Please transcribe only the lines between the one containing "Where should I click to: Click the refresh" and the end of the records, both ends included, exactly as written; skip every picture.

========================================================================

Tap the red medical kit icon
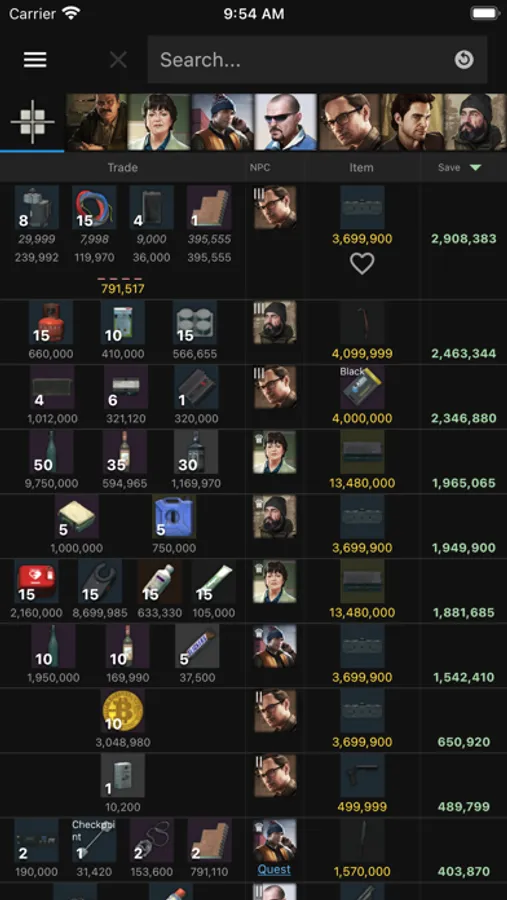The image size is (507, 900). click(36, 581)
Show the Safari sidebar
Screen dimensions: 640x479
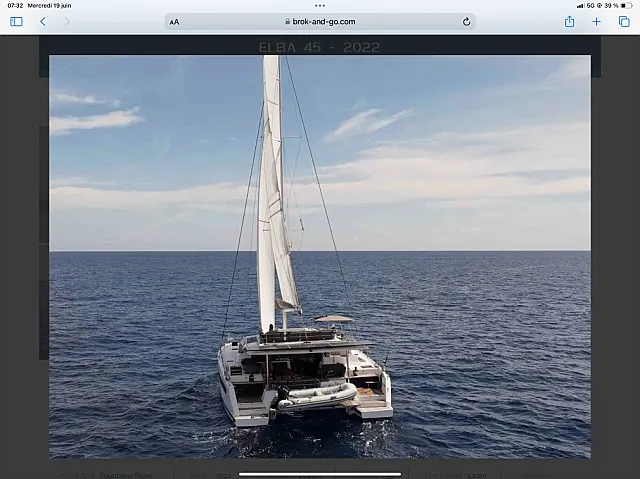(x=16, y=22)
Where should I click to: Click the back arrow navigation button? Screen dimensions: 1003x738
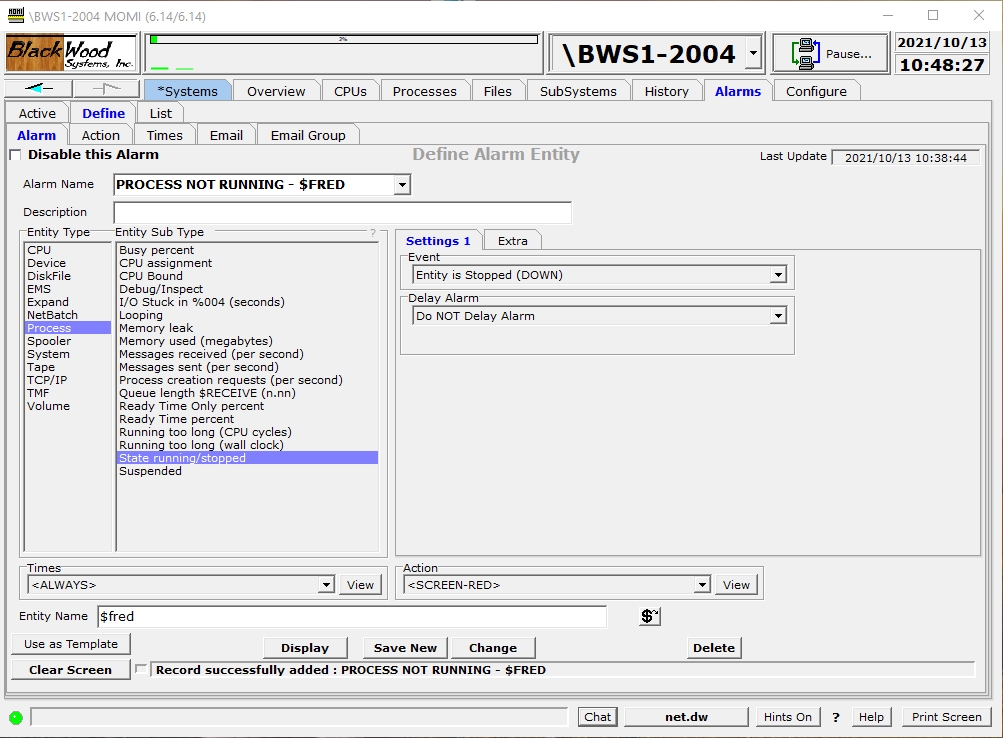coord(39,89)
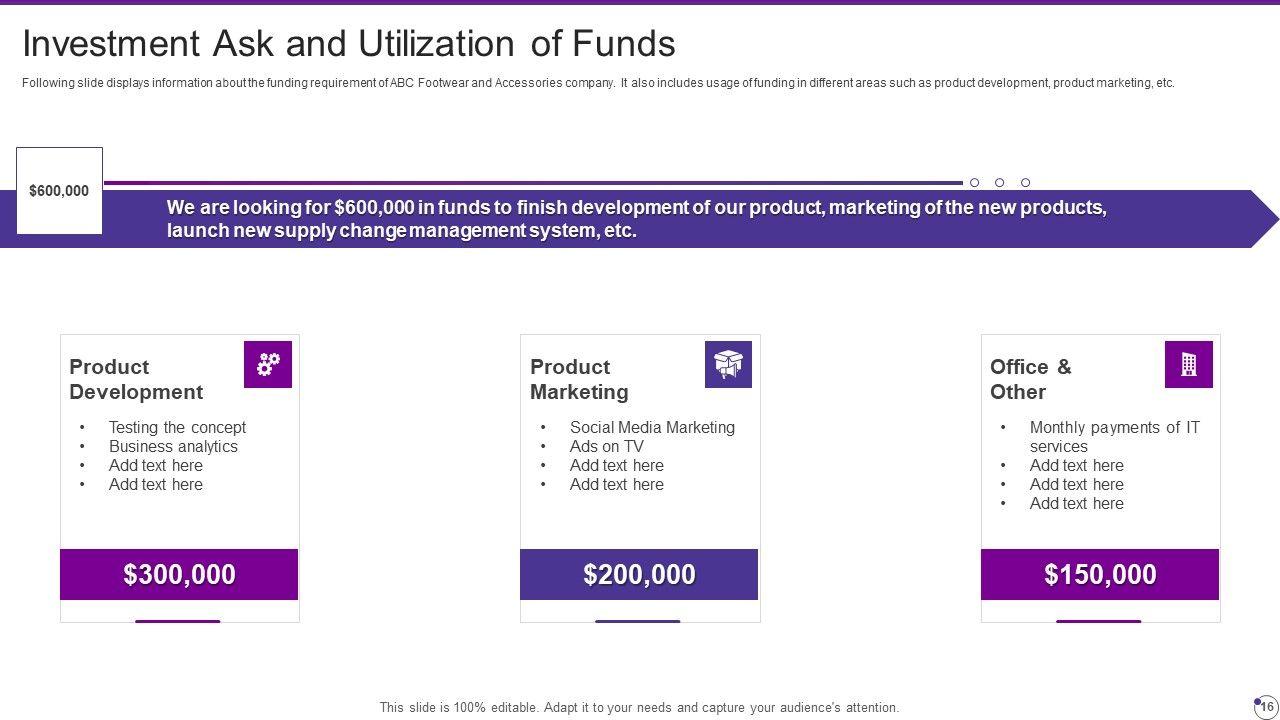Click the 'Testing the concept' bullet
1280x720 pixels.
pyautogui.click(x=177, y=427)
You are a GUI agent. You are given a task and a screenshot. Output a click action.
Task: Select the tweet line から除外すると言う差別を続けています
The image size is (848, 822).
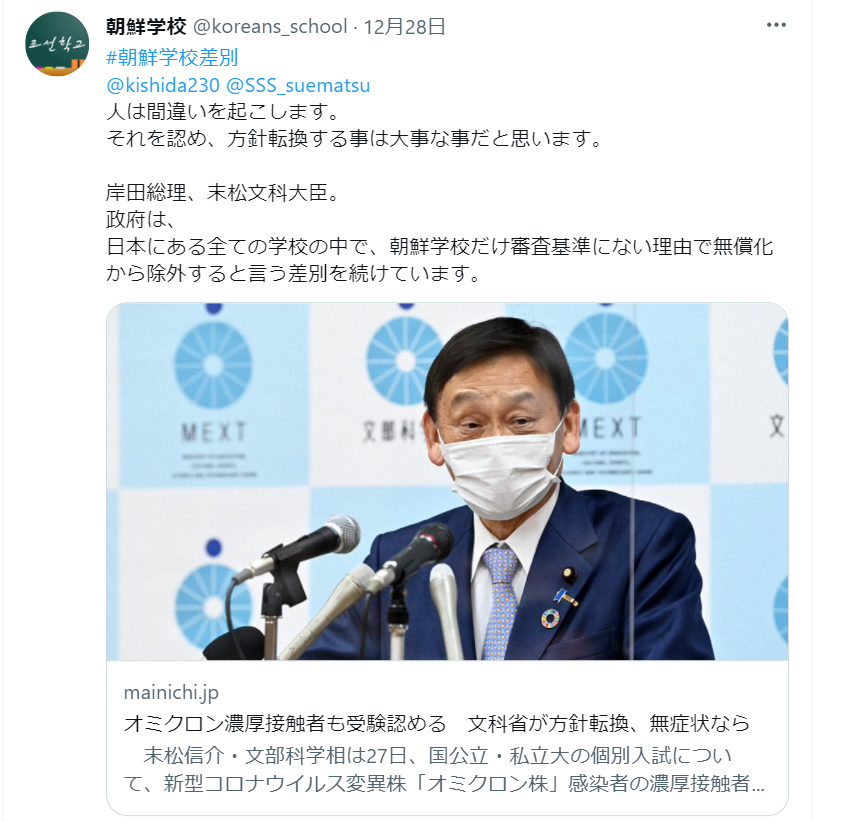point(293,273)
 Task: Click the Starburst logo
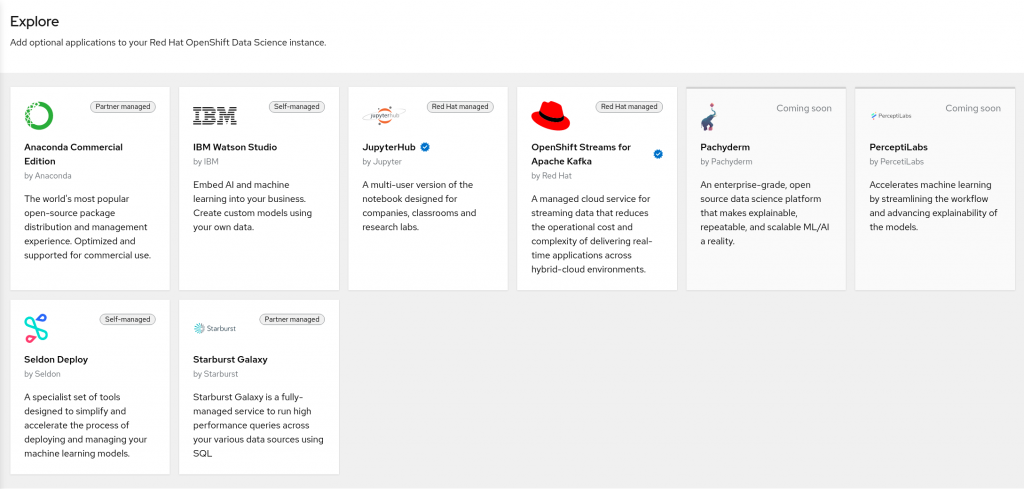click(x=213, y=328)
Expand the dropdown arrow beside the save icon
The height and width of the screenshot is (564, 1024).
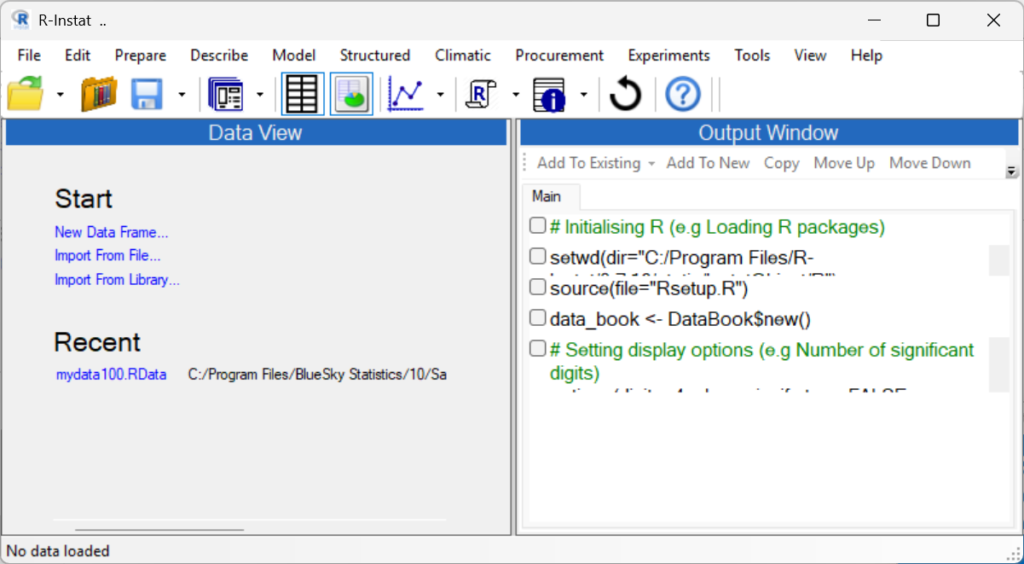(x=182, y=95)
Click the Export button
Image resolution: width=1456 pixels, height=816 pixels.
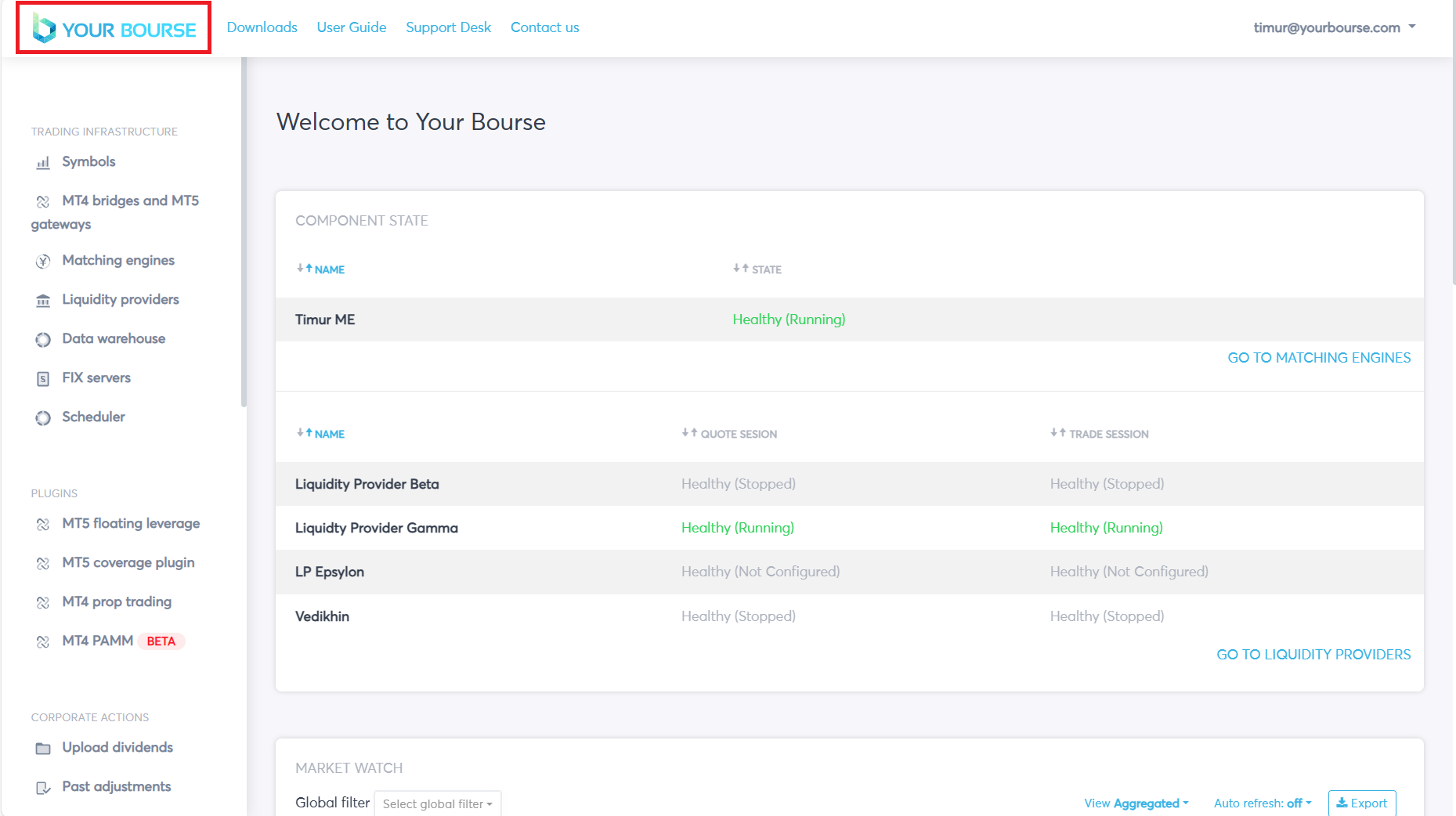coord(1361,803)
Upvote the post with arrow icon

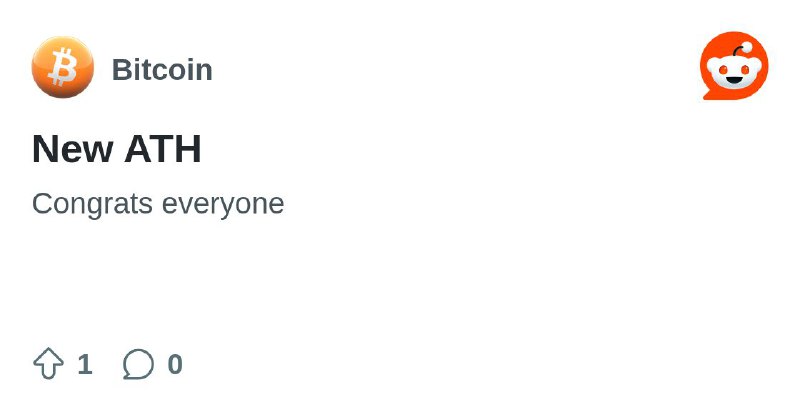click(48, 363)
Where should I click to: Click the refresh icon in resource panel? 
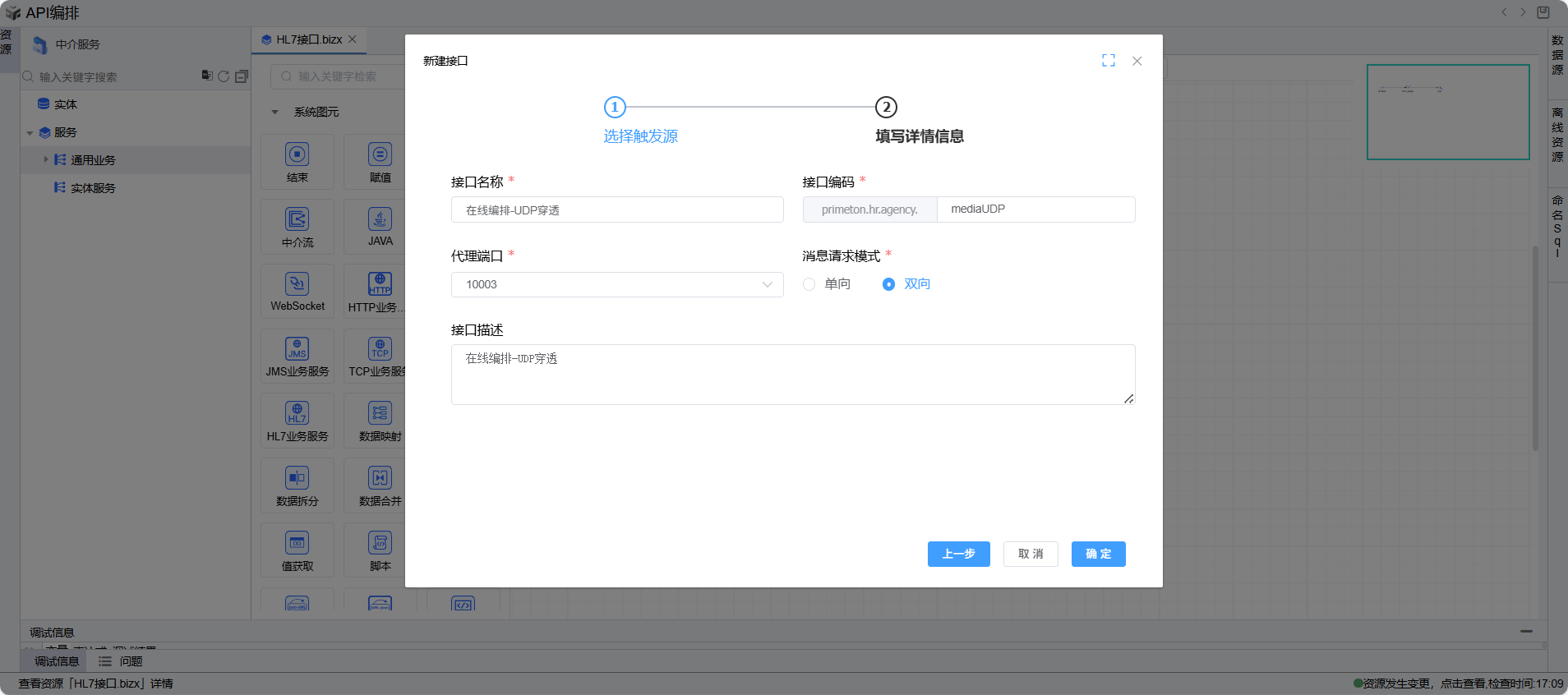pyautogui.click(x=224, y=76)
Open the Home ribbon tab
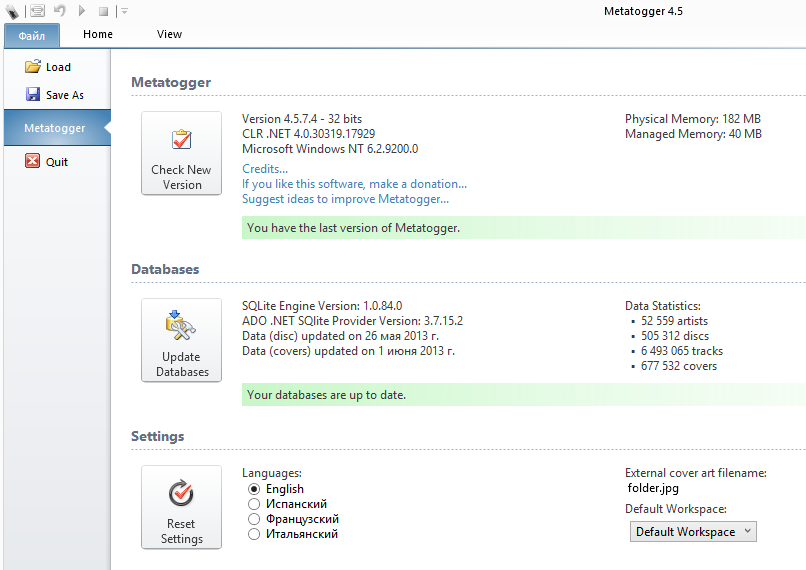The height and width of the screenshot is (570, 806). coord(98,34)
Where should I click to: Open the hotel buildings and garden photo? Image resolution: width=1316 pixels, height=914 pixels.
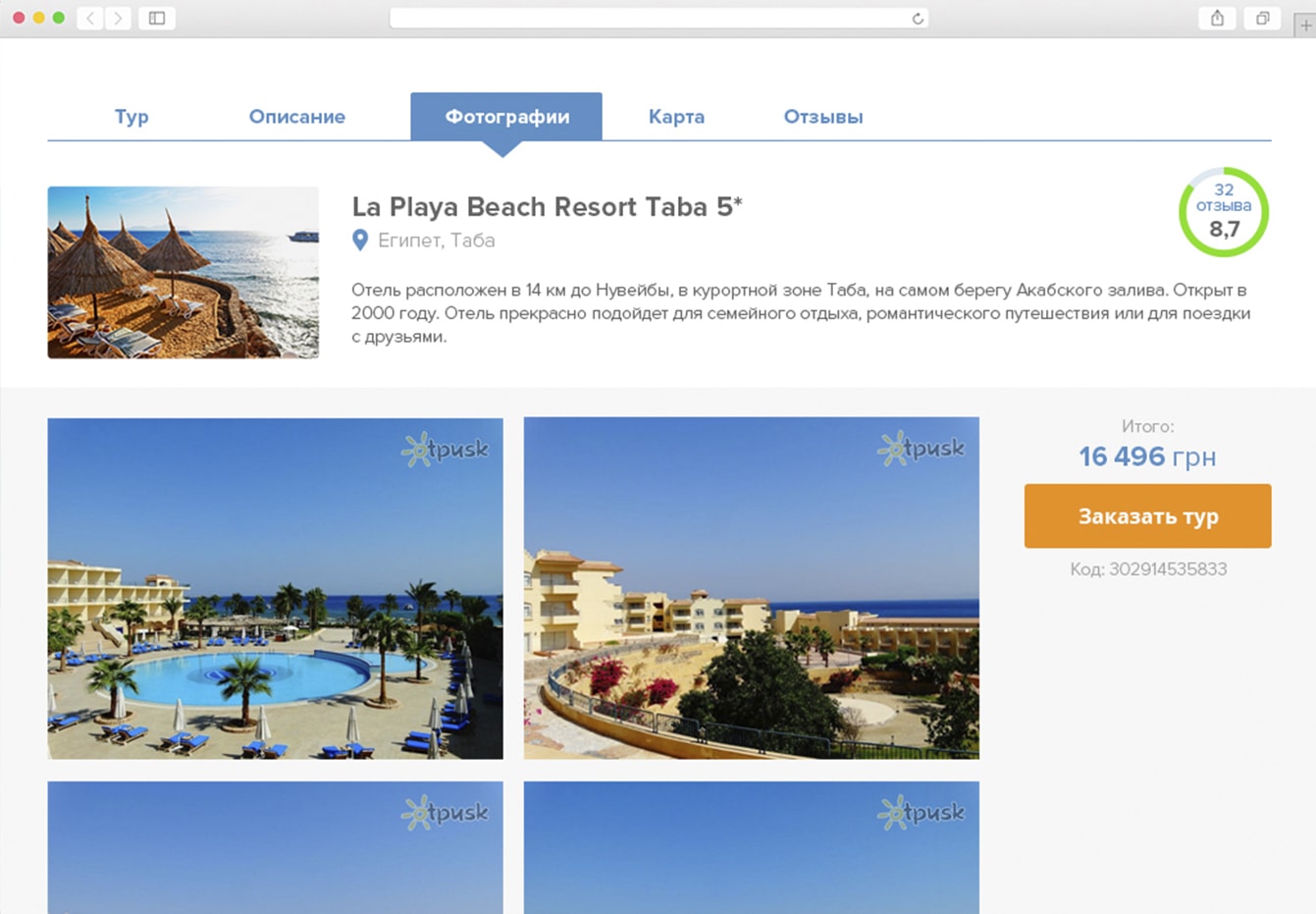point(752,588)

========================================================================

■ **Answer for this exercise**:
Where should I click to: Click the refresh icon in resource panel? 
pyautogui.click(x=224, y=76)
Open the Home ribbon tab
The height and width of the screenshot is (570, 806). coord(98,34)
Where should I click to: Open the hotel buildings and garden photo? Image resolution: width=1316 pixels, height=914 pixels.
point(752,588)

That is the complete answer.